### Recorded data
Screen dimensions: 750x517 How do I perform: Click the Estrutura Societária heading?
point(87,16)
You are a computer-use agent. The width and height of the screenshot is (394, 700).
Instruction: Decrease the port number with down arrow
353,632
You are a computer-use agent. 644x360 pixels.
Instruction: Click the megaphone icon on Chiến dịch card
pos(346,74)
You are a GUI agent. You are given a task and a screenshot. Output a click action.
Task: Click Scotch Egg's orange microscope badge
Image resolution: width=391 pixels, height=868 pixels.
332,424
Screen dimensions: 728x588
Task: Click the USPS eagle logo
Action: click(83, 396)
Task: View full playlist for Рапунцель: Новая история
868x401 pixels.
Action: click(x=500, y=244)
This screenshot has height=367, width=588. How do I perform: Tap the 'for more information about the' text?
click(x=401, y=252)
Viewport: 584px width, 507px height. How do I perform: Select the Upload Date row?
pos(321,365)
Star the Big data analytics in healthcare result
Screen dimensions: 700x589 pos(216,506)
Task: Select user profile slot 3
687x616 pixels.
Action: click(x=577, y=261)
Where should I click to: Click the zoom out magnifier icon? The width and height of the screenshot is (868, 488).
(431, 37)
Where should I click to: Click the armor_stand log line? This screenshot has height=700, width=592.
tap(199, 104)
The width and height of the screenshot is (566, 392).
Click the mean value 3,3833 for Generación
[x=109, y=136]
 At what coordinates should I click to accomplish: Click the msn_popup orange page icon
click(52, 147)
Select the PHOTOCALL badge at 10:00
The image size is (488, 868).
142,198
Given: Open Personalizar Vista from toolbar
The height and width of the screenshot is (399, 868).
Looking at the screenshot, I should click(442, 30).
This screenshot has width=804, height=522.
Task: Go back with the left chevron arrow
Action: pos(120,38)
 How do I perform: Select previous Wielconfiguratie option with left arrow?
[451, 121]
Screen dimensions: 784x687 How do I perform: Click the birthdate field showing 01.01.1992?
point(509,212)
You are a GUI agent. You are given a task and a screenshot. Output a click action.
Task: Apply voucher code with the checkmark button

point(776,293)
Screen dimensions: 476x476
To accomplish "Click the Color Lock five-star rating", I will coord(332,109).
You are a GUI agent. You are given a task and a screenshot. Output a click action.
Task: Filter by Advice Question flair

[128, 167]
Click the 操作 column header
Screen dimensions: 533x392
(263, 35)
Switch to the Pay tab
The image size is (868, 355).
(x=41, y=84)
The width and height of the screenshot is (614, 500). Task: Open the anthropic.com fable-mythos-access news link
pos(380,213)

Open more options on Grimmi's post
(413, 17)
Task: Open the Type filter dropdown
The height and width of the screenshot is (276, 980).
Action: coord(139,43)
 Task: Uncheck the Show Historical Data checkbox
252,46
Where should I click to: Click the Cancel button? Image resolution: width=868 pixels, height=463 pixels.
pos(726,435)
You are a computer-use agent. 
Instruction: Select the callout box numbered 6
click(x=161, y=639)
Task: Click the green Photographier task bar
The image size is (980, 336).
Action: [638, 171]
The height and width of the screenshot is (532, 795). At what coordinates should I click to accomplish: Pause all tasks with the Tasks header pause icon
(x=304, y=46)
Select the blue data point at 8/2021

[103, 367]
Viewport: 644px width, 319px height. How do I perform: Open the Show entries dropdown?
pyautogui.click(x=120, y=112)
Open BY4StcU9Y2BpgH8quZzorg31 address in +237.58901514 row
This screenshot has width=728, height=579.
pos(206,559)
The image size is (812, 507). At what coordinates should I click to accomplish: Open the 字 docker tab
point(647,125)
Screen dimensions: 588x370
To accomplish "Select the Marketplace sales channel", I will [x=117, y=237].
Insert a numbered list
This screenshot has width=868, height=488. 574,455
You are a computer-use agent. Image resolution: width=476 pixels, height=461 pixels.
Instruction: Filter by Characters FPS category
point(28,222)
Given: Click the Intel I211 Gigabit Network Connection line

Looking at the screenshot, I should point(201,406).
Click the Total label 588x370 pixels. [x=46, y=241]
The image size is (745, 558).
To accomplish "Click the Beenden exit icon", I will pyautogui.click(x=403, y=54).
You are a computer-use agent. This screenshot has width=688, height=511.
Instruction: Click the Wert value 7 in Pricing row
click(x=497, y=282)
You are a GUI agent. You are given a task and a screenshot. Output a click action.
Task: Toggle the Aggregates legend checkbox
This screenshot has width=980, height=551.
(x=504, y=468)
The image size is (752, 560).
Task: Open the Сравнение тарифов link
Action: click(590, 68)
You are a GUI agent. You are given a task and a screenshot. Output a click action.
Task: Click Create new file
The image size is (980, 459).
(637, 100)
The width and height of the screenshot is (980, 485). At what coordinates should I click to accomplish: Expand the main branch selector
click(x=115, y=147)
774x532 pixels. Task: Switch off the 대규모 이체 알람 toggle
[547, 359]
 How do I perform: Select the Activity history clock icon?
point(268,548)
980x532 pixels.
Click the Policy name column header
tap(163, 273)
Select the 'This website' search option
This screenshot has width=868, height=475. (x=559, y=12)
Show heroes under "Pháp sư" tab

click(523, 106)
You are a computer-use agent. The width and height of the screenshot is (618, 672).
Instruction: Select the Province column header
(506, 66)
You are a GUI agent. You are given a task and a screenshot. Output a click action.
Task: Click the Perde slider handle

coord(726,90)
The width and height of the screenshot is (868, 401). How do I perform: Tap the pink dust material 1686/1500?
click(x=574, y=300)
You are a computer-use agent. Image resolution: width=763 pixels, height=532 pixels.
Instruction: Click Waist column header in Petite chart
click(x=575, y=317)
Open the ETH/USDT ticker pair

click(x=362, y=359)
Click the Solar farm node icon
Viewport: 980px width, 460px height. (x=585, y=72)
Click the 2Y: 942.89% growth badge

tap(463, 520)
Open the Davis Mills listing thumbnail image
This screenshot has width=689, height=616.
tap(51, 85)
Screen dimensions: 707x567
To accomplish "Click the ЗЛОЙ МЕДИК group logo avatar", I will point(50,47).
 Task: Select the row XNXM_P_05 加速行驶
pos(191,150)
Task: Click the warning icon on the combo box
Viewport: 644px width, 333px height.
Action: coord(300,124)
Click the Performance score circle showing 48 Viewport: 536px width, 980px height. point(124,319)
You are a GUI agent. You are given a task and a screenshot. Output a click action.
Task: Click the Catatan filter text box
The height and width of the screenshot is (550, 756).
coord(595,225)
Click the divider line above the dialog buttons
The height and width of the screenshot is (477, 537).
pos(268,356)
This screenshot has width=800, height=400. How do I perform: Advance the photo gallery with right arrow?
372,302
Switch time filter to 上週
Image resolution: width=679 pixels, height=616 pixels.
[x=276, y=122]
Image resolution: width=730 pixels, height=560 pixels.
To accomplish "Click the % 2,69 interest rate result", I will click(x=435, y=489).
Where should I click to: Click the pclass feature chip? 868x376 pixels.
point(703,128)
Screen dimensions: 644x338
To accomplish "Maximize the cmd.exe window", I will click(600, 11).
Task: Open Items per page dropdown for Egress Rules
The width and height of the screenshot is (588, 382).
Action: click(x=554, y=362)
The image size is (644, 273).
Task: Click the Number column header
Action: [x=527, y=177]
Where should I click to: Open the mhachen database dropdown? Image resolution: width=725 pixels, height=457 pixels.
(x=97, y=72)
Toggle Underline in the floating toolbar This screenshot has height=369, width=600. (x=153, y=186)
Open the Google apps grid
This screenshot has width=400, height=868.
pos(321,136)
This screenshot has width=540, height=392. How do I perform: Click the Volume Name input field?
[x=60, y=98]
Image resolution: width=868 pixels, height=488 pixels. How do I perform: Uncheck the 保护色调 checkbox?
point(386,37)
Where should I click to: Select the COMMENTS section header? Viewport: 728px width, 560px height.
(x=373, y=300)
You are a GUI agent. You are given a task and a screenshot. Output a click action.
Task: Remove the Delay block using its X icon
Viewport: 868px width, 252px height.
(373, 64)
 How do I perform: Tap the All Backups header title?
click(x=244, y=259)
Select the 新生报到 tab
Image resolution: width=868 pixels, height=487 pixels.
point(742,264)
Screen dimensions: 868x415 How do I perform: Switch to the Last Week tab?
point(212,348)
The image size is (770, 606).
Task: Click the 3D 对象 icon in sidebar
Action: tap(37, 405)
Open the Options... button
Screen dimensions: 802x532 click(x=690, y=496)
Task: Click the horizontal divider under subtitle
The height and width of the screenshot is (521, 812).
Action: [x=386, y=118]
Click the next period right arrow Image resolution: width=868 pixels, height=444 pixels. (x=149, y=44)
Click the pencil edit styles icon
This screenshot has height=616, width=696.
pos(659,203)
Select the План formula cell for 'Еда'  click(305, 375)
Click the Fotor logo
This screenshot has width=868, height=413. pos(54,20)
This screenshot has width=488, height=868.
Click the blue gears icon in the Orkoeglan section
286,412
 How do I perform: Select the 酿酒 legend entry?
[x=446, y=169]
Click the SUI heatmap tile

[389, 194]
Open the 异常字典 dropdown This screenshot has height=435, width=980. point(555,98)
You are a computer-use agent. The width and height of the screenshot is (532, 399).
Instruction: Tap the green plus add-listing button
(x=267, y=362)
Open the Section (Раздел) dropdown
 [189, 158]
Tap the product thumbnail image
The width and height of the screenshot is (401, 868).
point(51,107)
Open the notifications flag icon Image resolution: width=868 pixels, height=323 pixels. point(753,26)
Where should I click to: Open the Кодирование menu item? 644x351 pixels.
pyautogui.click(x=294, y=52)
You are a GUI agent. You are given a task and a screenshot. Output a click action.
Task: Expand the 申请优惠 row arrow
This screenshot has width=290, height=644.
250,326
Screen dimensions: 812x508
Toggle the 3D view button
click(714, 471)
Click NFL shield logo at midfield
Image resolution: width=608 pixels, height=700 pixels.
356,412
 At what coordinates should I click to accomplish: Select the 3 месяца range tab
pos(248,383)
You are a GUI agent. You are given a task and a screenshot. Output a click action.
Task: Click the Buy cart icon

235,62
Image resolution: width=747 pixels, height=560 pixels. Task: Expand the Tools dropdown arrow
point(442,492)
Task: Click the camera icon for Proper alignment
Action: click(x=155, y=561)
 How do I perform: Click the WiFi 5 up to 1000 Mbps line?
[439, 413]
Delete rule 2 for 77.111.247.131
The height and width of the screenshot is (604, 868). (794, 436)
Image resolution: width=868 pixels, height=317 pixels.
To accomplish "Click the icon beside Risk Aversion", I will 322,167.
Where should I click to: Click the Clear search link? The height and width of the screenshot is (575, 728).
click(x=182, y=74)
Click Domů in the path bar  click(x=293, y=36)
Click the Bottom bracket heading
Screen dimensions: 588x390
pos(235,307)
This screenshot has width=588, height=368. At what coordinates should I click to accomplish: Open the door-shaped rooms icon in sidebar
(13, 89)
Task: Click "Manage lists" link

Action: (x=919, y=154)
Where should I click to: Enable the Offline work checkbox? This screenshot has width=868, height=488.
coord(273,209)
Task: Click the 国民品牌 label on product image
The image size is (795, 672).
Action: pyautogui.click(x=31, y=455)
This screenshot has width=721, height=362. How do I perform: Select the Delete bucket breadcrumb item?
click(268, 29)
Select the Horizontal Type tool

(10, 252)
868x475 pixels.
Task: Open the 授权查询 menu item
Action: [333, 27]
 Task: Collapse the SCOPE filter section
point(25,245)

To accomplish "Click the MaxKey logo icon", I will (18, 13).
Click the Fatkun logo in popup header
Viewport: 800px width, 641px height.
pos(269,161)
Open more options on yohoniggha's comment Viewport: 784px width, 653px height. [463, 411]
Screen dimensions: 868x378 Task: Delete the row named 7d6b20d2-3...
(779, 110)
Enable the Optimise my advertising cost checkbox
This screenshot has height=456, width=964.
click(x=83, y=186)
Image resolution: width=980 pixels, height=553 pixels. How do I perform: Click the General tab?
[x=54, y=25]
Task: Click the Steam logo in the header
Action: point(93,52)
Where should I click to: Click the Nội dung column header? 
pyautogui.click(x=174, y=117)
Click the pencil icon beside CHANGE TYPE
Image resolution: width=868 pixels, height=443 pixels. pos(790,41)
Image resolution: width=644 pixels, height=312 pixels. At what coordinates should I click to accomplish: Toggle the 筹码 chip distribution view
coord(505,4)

### About this exercise
For every line above that holds the word "toolbar", report the whole line.

### Result
Given: Open Personalizar Vista from toolbar
Toggle Underline in the floating toolbar This screenshot has height=369, width=600. (x=153, y=186)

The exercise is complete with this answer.